TASK DETAILS: Because only the count matters, report how many lines in the material hold the string "icon" and nothing more.

====

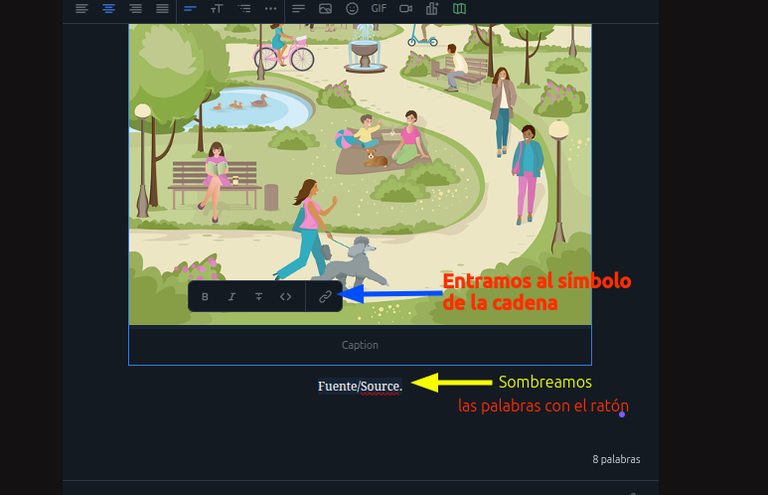The height and width of the screenshot is (495, 768).
Task: Expand more formatting options ellipsis
Action: [270, 8]
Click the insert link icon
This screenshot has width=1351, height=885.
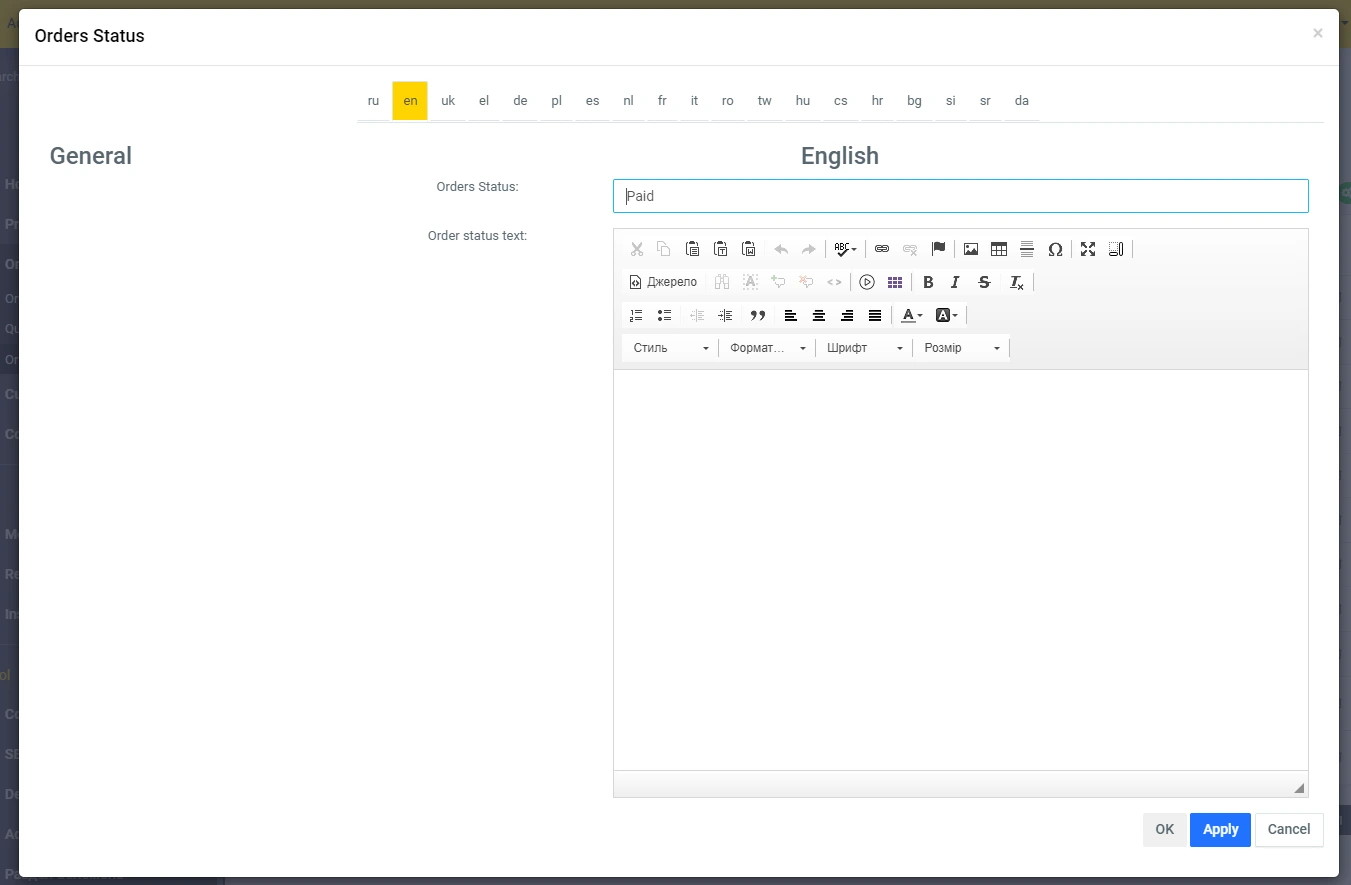(881, 249)
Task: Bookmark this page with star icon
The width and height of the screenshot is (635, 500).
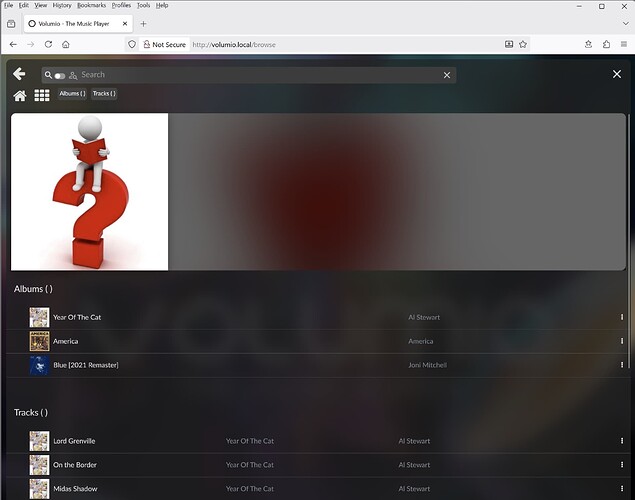Action: pyautogui.click(x=523, y=44)
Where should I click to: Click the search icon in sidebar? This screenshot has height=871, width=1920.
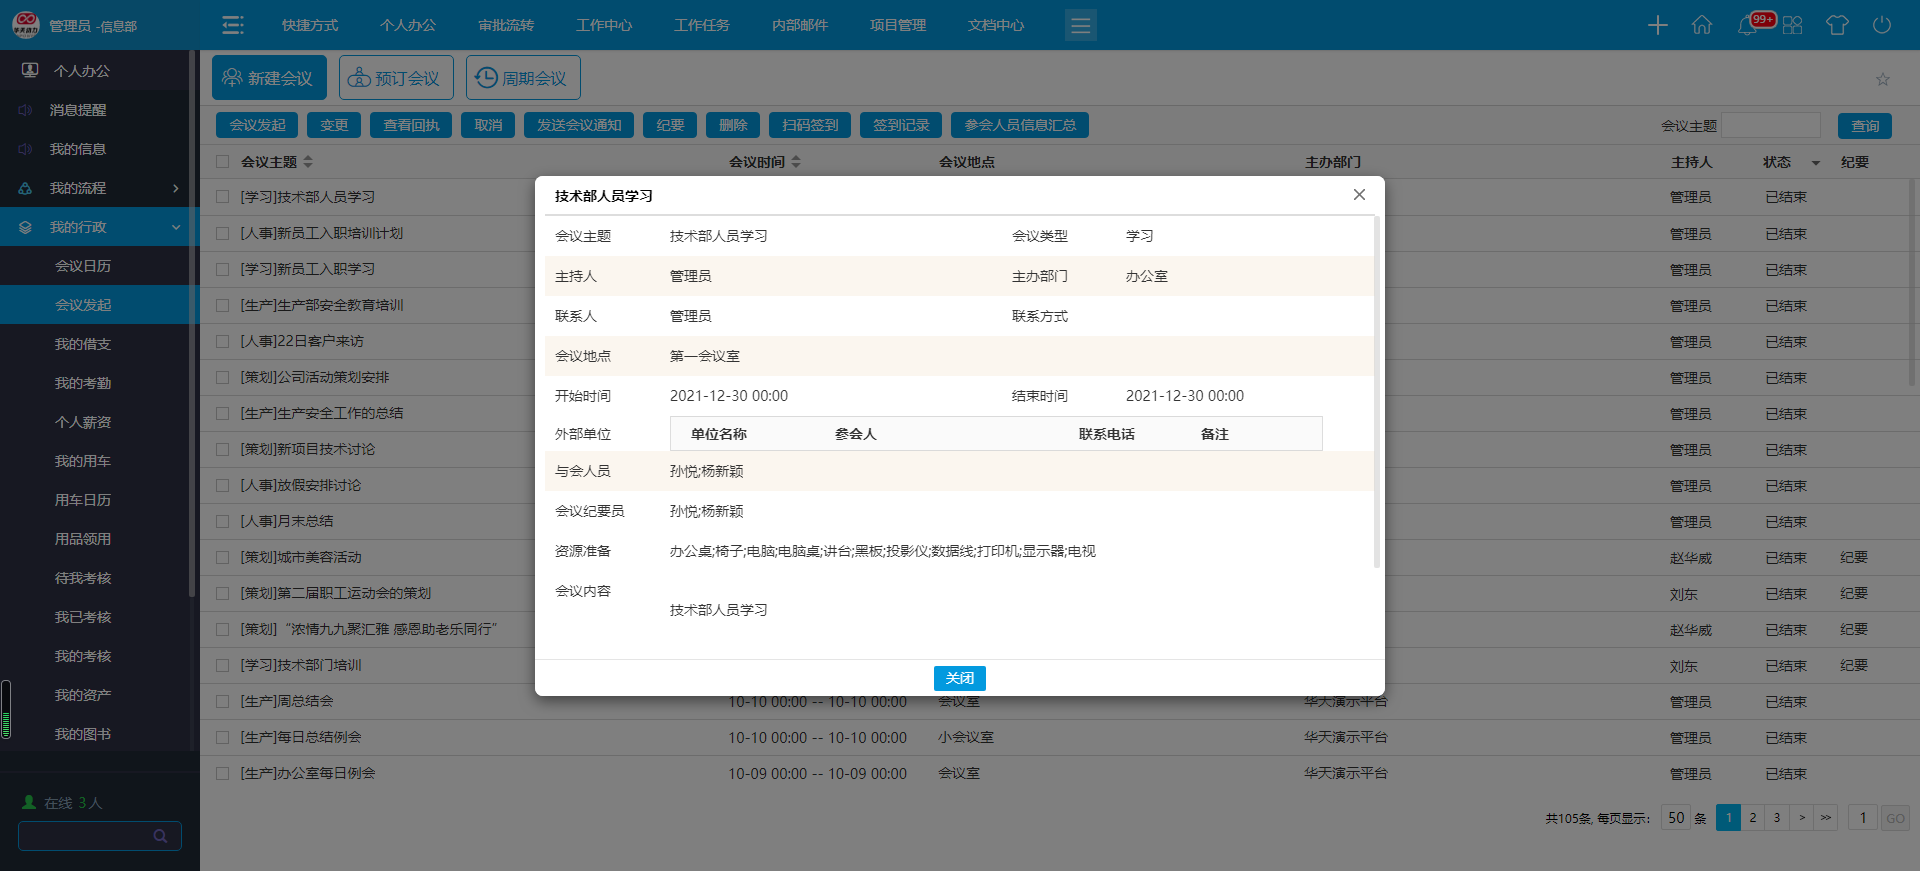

====

ANSWER SECTION: 3